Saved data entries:
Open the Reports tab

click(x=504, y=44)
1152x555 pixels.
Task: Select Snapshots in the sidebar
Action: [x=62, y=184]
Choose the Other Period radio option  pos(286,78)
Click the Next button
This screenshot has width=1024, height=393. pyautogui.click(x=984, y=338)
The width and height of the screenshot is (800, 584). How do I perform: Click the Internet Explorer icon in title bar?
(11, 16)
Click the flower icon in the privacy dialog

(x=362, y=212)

→ Aim of the task
What is needed is an exact transcription of every entry above.

→ Task output
Open the Reports tab

click(x=504, y=44)
1152x555 pixels.
Task: Select Snapshots in the sidebar
Action: [x=62, y=184]
Choose the Other Period radio option  pos(286,78)
Click the Next button
This screenshot has width=1024, height=393. pyautogui.click(x=984, y=338)
The width and height of the screenshot is (800, 584). How do I perform: Click the Internet Explorer icon in title bar?
(11, 16)
Click the flower icon in the privacy dialog

(x=362, y=212)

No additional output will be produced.